The service does not anticipate releasing any more information on the B-21 "for a period of time," though it has been providing regular updates to top Air Force officials and to members of Congress, he said. 

"Right now, I think we've released enough," he added.

Bunch also discussed the progress of several space-related programs. The Air Force continues to conduct reviews with the office of the undersecretary of defense for acquisition, technology and logistics to measure the progress of the GPS next-generation operational control system, or GPS OCX, he said. OCX, part of the GPS III program, is being developed by Raytheon.
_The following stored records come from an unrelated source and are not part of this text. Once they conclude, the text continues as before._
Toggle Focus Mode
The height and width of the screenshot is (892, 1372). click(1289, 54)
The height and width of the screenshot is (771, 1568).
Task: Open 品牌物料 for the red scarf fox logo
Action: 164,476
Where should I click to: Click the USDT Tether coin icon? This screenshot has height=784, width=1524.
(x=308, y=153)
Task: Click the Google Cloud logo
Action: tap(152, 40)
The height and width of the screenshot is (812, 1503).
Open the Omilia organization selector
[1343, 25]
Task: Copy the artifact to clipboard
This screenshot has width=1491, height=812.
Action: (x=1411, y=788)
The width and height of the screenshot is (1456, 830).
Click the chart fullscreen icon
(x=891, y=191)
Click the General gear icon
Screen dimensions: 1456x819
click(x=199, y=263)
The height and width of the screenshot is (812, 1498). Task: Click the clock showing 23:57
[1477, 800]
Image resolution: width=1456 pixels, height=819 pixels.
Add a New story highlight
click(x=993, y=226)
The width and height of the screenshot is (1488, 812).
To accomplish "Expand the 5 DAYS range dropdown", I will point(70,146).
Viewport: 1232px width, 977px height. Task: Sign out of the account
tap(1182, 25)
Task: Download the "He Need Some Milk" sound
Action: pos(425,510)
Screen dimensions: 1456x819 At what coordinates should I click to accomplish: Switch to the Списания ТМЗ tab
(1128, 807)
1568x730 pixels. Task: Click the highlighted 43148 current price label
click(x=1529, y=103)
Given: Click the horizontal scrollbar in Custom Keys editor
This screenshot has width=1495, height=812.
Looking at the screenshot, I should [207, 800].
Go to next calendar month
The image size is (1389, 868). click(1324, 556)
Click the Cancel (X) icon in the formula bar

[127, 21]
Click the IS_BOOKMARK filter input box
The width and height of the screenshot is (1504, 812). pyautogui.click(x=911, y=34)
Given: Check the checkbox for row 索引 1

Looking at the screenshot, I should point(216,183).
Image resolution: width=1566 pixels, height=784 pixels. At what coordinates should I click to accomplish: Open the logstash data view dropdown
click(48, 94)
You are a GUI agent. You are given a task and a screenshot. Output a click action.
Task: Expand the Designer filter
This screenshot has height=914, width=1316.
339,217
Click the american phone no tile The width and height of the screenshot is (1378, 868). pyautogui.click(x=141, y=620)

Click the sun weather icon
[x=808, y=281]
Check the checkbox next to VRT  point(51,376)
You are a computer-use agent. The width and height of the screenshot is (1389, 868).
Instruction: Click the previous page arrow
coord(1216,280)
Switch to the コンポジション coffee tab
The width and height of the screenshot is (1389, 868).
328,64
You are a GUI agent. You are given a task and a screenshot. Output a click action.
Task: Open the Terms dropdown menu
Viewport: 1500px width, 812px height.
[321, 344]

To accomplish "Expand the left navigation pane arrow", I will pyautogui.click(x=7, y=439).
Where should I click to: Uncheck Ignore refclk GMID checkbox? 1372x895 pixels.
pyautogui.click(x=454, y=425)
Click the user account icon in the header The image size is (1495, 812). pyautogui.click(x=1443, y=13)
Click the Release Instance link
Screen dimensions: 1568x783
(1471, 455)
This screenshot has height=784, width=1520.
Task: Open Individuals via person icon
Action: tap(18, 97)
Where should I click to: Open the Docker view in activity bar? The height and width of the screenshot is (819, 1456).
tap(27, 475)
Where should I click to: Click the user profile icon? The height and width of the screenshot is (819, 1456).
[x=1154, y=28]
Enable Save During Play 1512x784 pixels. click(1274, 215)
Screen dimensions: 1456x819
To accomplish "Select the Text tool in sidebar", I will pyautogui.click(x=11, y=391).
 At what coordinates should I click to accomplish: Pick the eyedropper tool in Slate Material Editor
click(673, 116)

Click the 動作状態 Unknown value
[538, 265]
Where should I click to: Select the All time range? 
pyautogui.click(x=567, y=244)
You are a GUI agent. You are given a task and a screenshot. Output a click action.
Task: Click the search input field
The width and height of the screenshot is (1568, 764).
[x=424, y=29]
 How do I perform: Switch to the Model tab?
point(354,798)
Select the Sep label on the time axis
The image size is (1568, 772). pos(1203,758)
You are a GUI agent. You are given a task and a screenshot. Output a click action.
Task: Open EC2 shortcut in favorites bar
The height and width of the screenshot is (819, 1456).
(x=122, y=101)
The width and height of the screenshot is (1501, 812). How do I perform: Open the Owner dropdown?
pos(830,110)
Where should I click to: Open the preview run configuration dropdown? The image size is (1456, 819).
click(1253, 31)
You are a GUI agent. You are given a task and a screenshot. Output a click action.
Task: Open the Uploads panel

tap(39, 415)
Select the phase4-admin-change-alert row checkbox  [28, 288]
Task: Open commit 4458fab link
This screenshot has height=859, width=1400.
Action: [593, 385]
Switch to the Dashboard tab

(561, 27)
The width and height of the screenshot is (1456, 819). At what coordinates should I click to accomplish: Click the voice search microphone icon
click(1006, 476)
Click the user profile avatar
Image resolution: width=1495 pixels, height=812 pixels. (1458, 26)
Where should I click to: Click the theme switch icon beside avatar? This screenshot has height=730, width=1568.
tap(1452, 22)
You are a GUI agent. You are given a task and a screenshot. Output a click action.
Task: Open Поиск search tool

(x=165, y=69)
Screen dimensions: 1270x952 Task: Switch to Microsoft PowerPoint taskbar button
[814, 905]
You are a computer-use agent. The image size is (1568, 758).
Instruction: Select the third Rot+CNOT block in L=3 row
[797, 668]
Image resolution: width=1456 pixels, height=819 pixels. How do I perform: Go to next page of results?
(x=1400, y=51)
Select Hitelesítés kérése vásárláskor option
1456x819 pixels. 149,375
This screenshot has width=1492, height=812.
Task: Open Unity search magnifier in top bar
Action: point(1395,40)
The troubled program has undergone several delays and is over budget.

These are "detailed reviews where we take a day and look at the entire program," Bunch said, adding that it is seeing improvements as the Air Force works to deploy the signal called the M-code that would improve the anti-jamming capabilities of military GPS signals. "We remain committed to getting that done so we can get to M-code as quickly as we can," he said.

"We have underway efforts to do early M-code use so that we can get to that signal we've got up there more encrypted and more secure," he added.

Also, the service March 14 released a draft request for proposals for launch service agreements to transition from the use of the Russian-supplied RD-180 rocket propulsion engine, and encourage private launch services that can reach all satellite orbits. Responses are due by March 29, according to the draft RFP.

"What we want to get to is two domestic commercially viable providers that can get to all the orbits that we need," Bunch said at the event. To date, the service has focused more on replacing the rocket propulsion system itself, but this draft RFP expands further into "the other things that maybe go into it to have a launch service," he said. 

The Air Force currently has four transaction agreements with industry to share the development costs of rocket propulsion systems, Bunch said. Those companies include SpaceX, Orbital ATK, United Launch Alliance and Aerojet Rocketdyne, according to the draft RFP.